On Sun, 25 Mar 2001, Andrew Josey wrote:
> All,
> As a reminder it is not the FC Interps responsibility to propose
> resolutions , we do need volunteers to do that, I can and do try
> to summarise and move the process along when I can.
> On item #132, although we have a proposed solution (and also an an
> extensive set of proposed edits which have been circulated on the Austin
> Group reflector), I have major difficulty relating it to an agreed statement
> of what and where the defect is. Proposing a set of changes will
> not and cannot automatically get a change to the standard, there are
> process guidelines to follow - see below.
> We need to see a proposed interpretation circulated, that succintly responds
> to the problem statement following the guidelines for interpretations , here's
> an example one below, folks may not like it, if you disagree PLEASE PROPOSE
> an alternative.
> Proposed Interpretation:
> The standard is clear.
> The problem that is being presented is the case in which
> a process has SIGCHLD set to SIG_IGN and then execs a new
> process.

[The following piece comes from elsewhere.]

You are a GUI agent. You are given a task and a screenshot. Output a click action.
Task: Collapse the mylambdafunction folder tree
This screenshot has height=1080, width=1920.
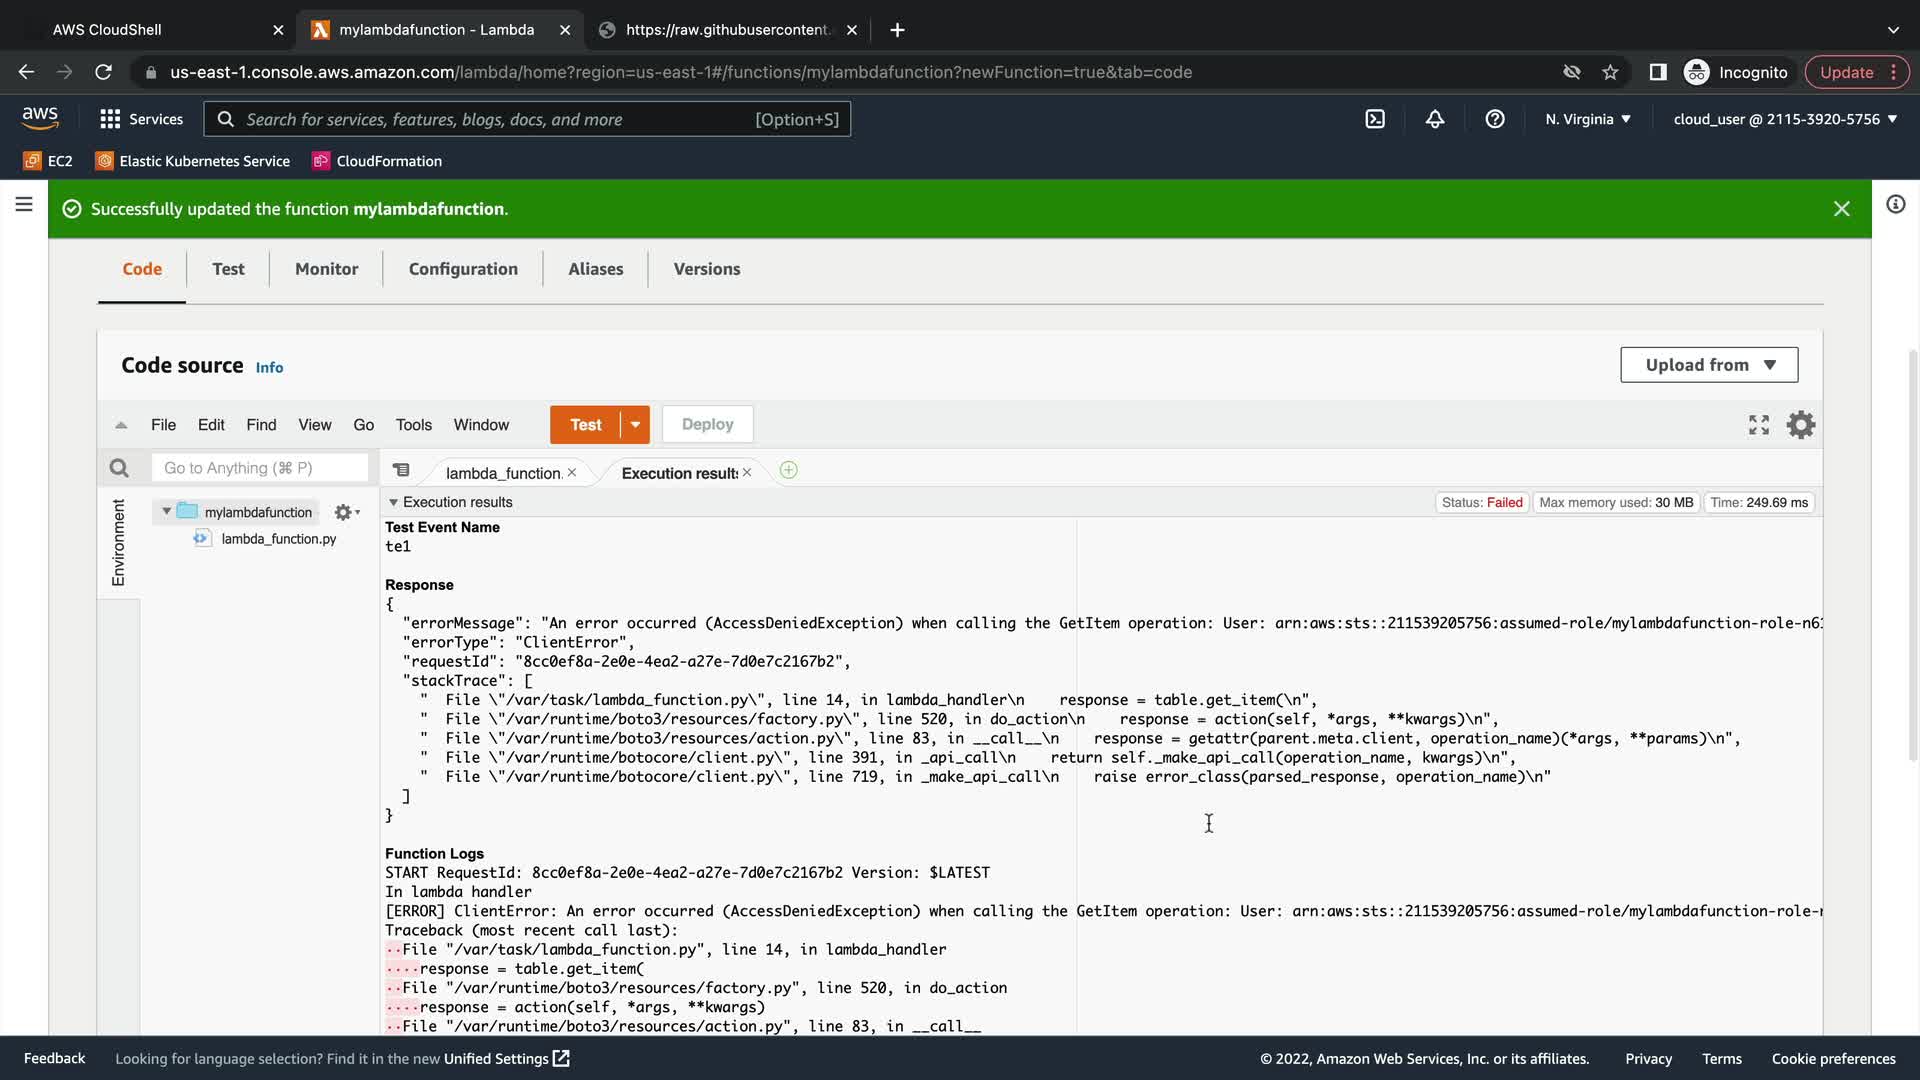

A conforming application would not set SIGCHLD to SIG_IGN
> since the standard leaves this behavior unspecified. An application
> that does set SIGCHLD to SIG_IGN should set it back to SIG_DFL
> before the call to exec.
This is a mis-statement of the problem presented by IR 132. Beyond a
doubt, an application that sets its SIGCHLD disposition to SIG_IGN is
non-conforming. However, the standard cannot specify any aspect of the
behaviour of non-conforming applications, let alone require them to reset
SIGCHLD to SIG_DFL before invoking conforming applications.
Instead, the issue presented by IR 132 is that the standard currently
requires that this non-conforming behaviour be inherited by the new
process image. To be conforming, the new process image must therefore
reset SIGCHLD to SIG_DFL (or a function) before receiving SIGCHLD signals
and before spawning its own child processes.
Unfortunately, of the plethora of applications that claim conformance, few
do in fact reset SIGCHLD, and therefore few really are conforming.
Another perhaps more striking example is all the old BSD code (that quite
legitimately assumed inheritance of SIGCHLD=SIG_DFL semantics) needs to be
changed for POSIX.1 conformance.
The solution presented by IR 132 would bring back into the fold all
applications that, explicitly or implicitly, assume they inherit
SIGCHLD==SIG_DFL. These include not only the old BSD applications
referred to above, but also the great majority of current applications.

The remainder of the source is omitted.